Such an epitaph writes the character not only of him who receives the tribute, but of him who pays it. And if there ever lived a literary man who might fitly claim for his funeral stone the inscription, "Lord, keep my memory green," it was the sweet-tempered, flower-loving Leigh Hunt.
_Christ and his Salvation._ In sermons variously related thereto. By HORACE BUSHNELL. New York: Charles Scribner.
These sermons are distinguished from the ordinary discourses of the pulpit by being the product not merely of religious faith and feeling, but of religious genius. They embody the thought and experience of a life, and the ideas they inculcate are not so much the dogmas of a sect as the divinations of an individual. "This is Christianity as it has been verified in my consciousness," might be taken as the motto of the volume. The result is, that the collection is an addition to religious literature, and will be read with satisfaction for its stimulating effect on the religious sense by hundreds who may disagree with its direct teachings.

▸ WHAT TO WORK ON:
1. Copy from the review, word for word, the passage from "These sermons are" up to and including "its direct teachings.".
2. Answer these questions using the review:
(a) What inscription does the review say Leigh Hunt might fitly claim for his funeral stone?
(b) Who wrote the sermons in *Christ and his Salvation*, and who published the book?
(c) What sentence does the review suggest might be taken as the motto of the volume?

▸ GIVEN MATERIAL:
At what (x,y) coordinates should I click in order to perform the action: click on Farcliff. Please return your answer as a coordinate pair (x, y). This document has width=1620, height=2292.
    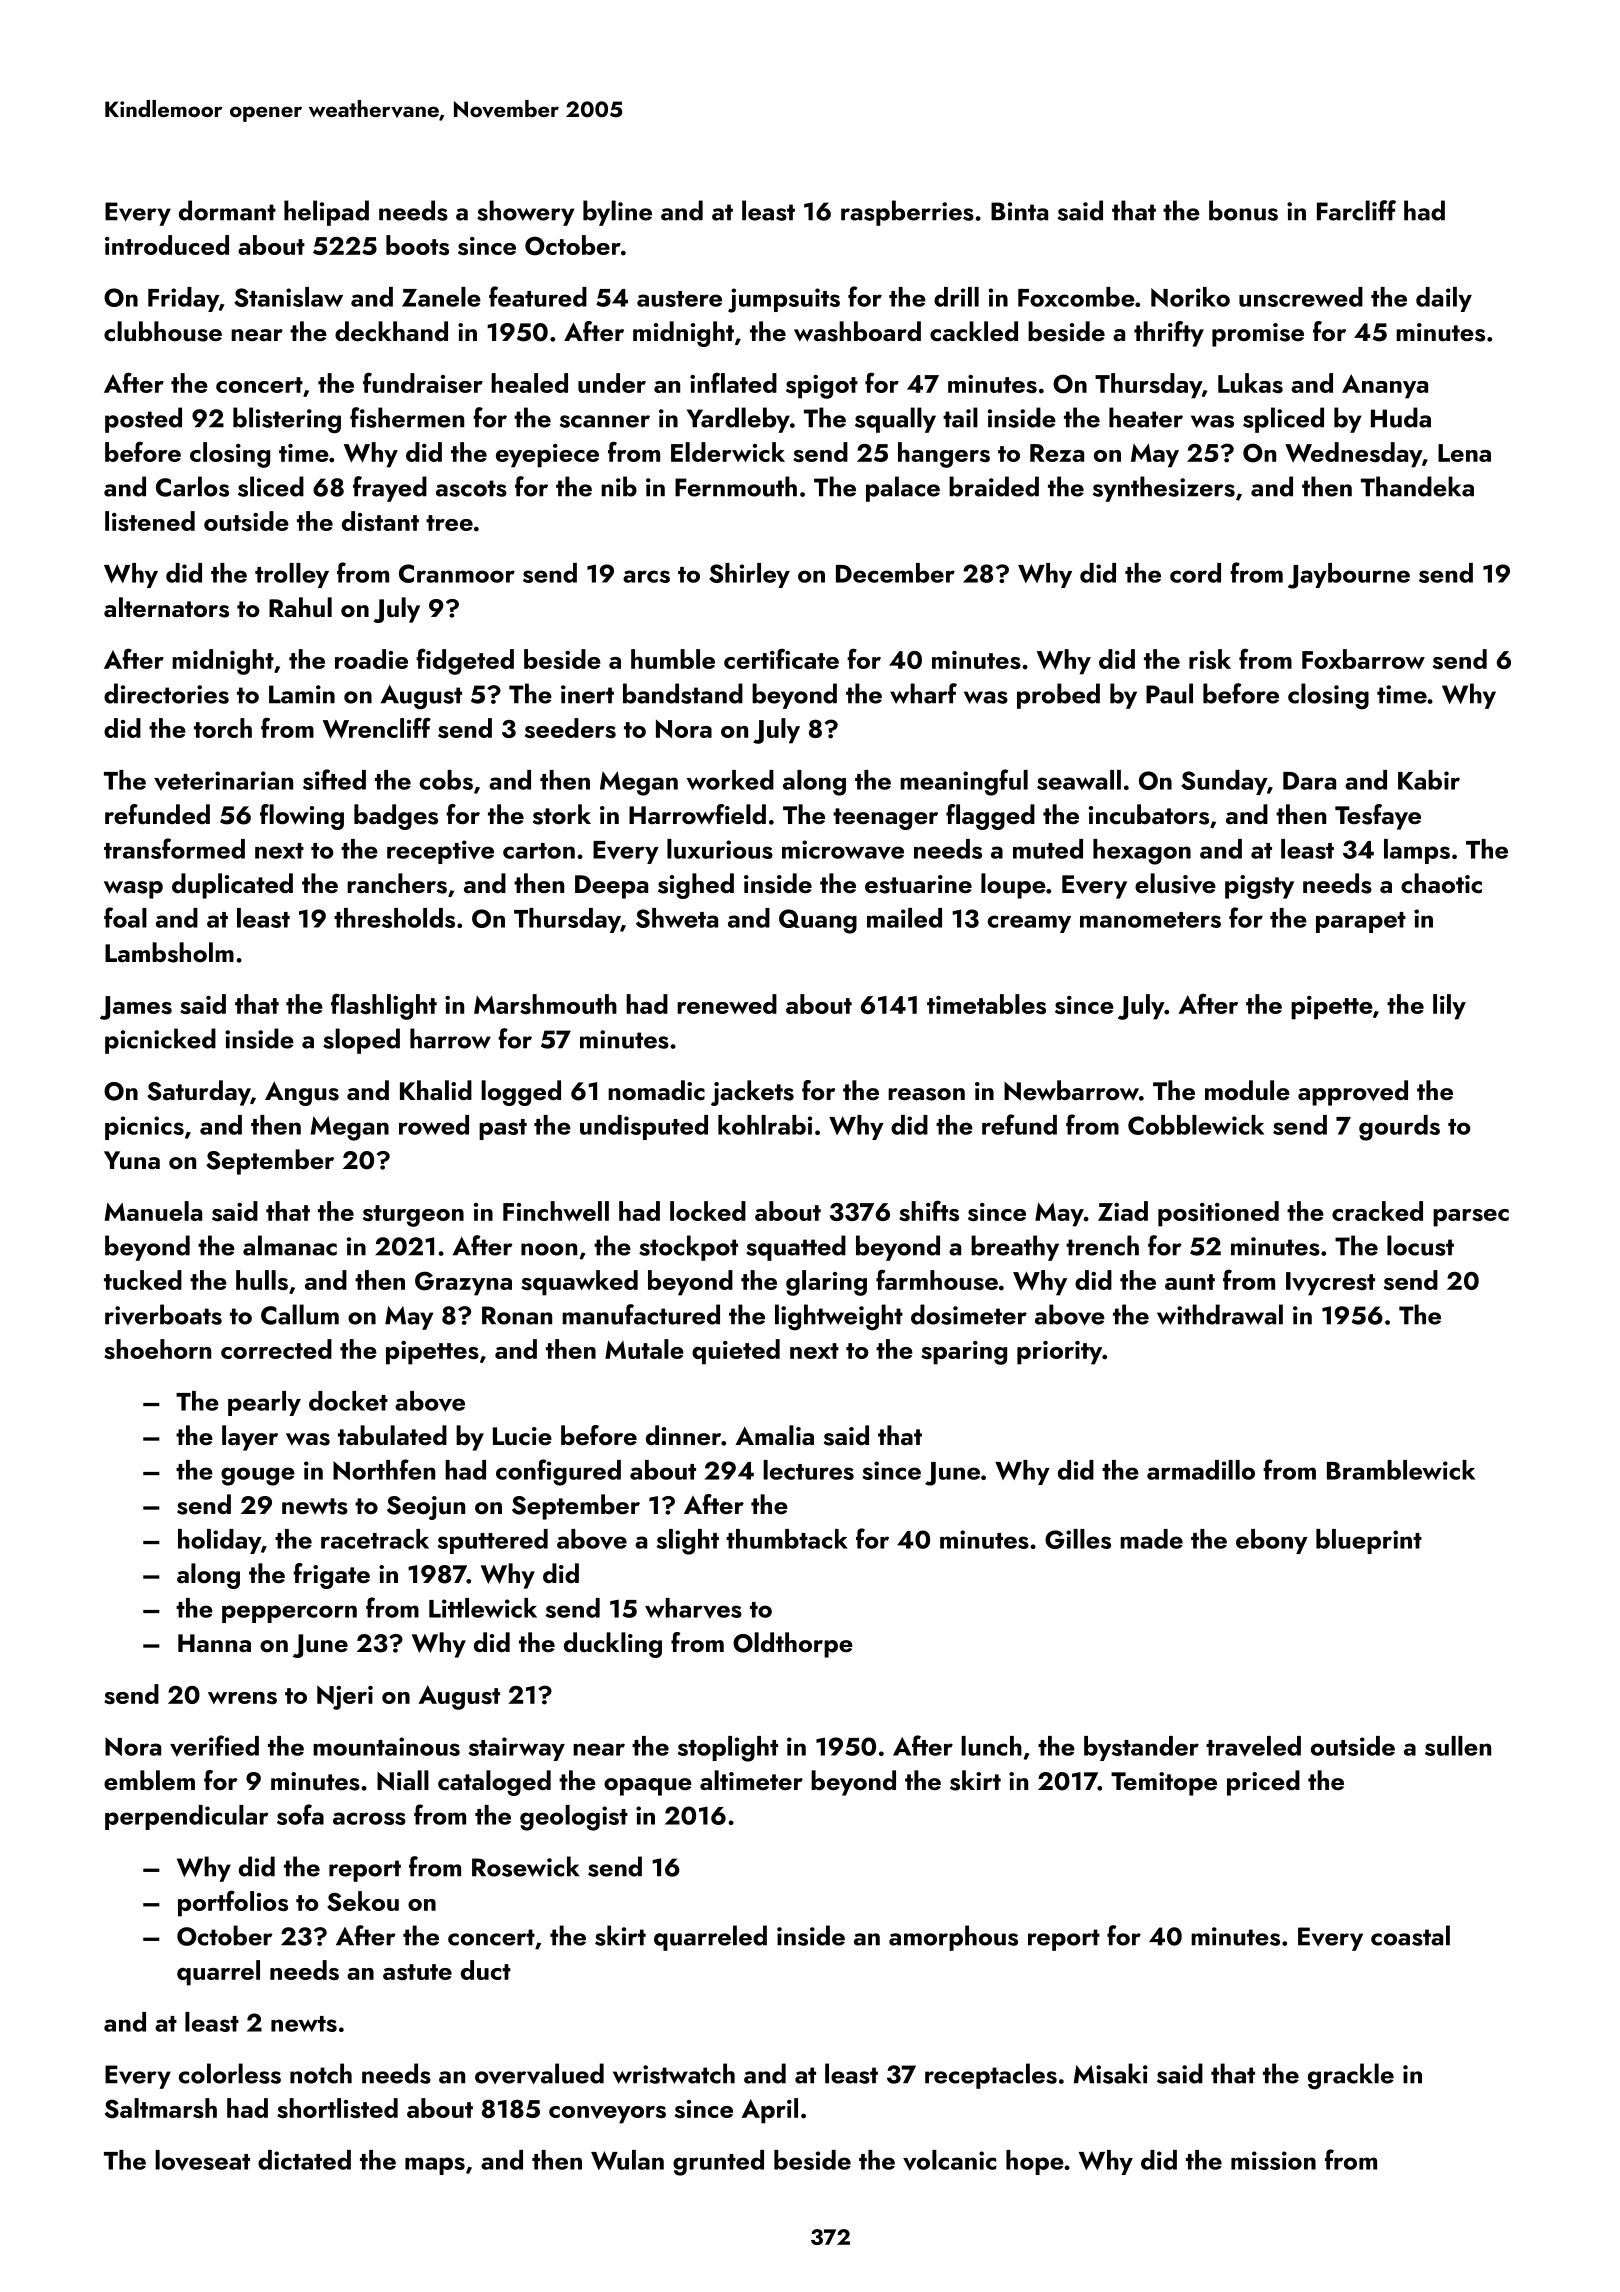
    Looking at the image, I should click on (1356, 210).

▸ EXERCISE SOLUTIONS:
1.
These sermons are distinguished from the ordinary discourses of the pulpit by being the product not merely of religious faith and feeling, but of religious genius. They embody the thought and experience of a life, and the ideas they inculcate are not so much the dogmas of a sect as the divinations of an individual. "This is Christianity as it has been verified in my consciousness," might be taken as the motto of the volume. The result is, that the collection is an addition to religious literature, and will be read with satisfaction for its stimulating effect on the religious sense by hundreds who may disagree with its direct teachings.

2.
(a) "Lord, keep my memory green."
(b) Horace Bushnell wrote them. Charles Scribner published the book in New York.
(c) "This is Christianity as it has been verified in my consciousness."